Далее Грибоедов как очевидец свидетельствовал, что в Грузии бунта не было и нет: «На плоских здешних кровлях красавицы выставляют перед прохожими свои нарумяненные лица, которые без того были бы гораздо красивее, и лениво греются на солнышке, нисколько не подозревая, что отцы их и мужья бунтуют в „Инвалиде“… Вечером в порядочных домах танцуют, на
Грибоедов не отрицал, что не бунт, а некое военное столкновение с горцами имело место в конце прошлого года, и даже его описал, но предложил интересующимся заглянуть в географические карты: «Они ясно показывают, что события с Кавказской линии так же не годится переносить в Грузию, как в Литву то, что случается в Финляндии».
Последнее сравнение было понятнее всего в Петербурге, а для того Грибоедов и взялся за опровержение, что из столицы некоторые вещи видятся иначе, чем с места, «которое ему повелено занимать при одном азиатском дворе»: «Российская империя обхватила пространство земли в трех частях света. Что не сделает никакого впечатления на германских ее соседей, легко может взволновать сопредельную с нею восточную державу. Англичанин в Персии прочтет ту же новость, уже выписанную из русских официальных ведомостей, и очень невинно расскажет ее кому угодно в Тавризе или Тейране. Всякому предоставляю обсудить последствия…»
Александр понимал, что его резкую отповедь не напечатают в «Инвалиде», и послал ее Гречу в «Сын Отечества», где она и появилась вскоре. Благодаря этому он смог заключить статью настоятельным пожеланием ко всем читателям: «Потрудитесь заметить почтенному редактору „Инвалида“, что не всяким турецким слухам надлежит верить, что если здешний край в отношении к вам, господам петербуржцам, по справедливости может назваться „краем забвения“, то позволительно только что забыть его, а выдумывать или повторять о нем нелепости не должно».
Статья Грибоедова имела у Ермолова огромный успех, и Муравьев с трудом мог утешить себя тем, что генерал не дал хода другой его заметке — о недавнем землетрясении в Тифлисе. Грибоедов впервые испытал скверное ощущение от качающейся земли и рушащихся домов и передал его так живо, как показалось неуместным привыкшему к подобным передрягам начальнику: еще подумают в России, что жизнь в Грузии небезопасна! Ермолов велел переписать заметку Грибоедова попроще, смягчив яркие краски, но Муравьев все равно остался недоволен.
16 января дело чуть не дошло до дуэли. Муравьев придрался к шутливому вопросу Грибоедова о некоем толстяке Степанове: не тот ли, мол, это человек, которого боится Муравьев?
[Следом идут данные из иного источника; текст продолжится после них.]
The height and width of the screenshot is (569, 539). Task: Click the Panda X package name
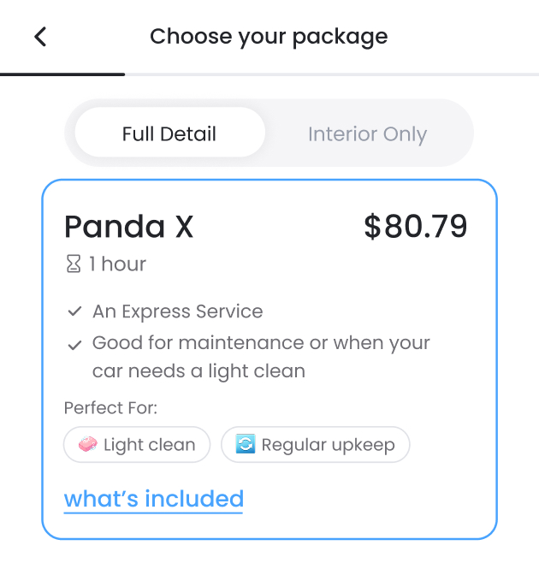point(129,227)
Николай Николаевич вспылил:
— Как боюсь, кого я буду бояться?
— Да его наружность страшна, — объяснил Грибоедов.
— Она, может быть, страшна для вас, но совсем не для меня, — отрезал Муравьев, сердито подозвал Амбургера и спросил его громко при всех, слышал ли он, что сказал сейчас Грибоедов. Амбургер благоразумно решил не обращать внимание на вопрос, а Грибоедов еще раз повторил, что находит Степанова страшным, потому что тот громаден. Муравьев несколько остыл, но случай оставил у всех неприятный осадок.
Между тем злость Муравьева имела под собой основание: Грибоедов действительно каждый день по несколько часов проводил у Ермолова, беседовал с ним о Петербурге, о Польше, которую оба хорошо знали, искренно восхищался его старинного образца красноречием, часто спорил с ним, однако ни разу не переспорил. Он хотел получше узнать генерала и стать ему близким человеком, но не ради какой-то малодостойной цели. Он очень ясно сознавал, что жизнь членов русской миссии в Тегеране целиком отдана в руки Ермолова. Тому дано право объявлять войну и заключать мир; вдруг придет ему в голову, что границы России недостаточно определены со стороны Персии, и он пойдет их расширять по Аракс! Что тогда будет с дипломатами, ставшими заложниками персиян? Александр вовсе не хотел погибнуть ни за что; если уж он забрался так далеко, пусть отныне спорные вопросы решаются переговорами, а не пушками. Мазарович тоже понимал трудность своего положения, он давно знал Ермолова, еще с тех пор, как сопровождал его в самом первом русском посольстве к персидскому шаху. Но сам он не мог надеяться на доброжелательность Алексея Петровича (Ермолов его не уважал) и предоставил Грибоедову возможность испытать на главнокомандующем свое обаяние. Уже садясь на коня в день окончательного отъезда, Александр полушутливо сказал провожавшему Ермолову:
— Не обрекайте нас в жертву, ваше превосходительство, если когда-нибудь затеете войну с Персией.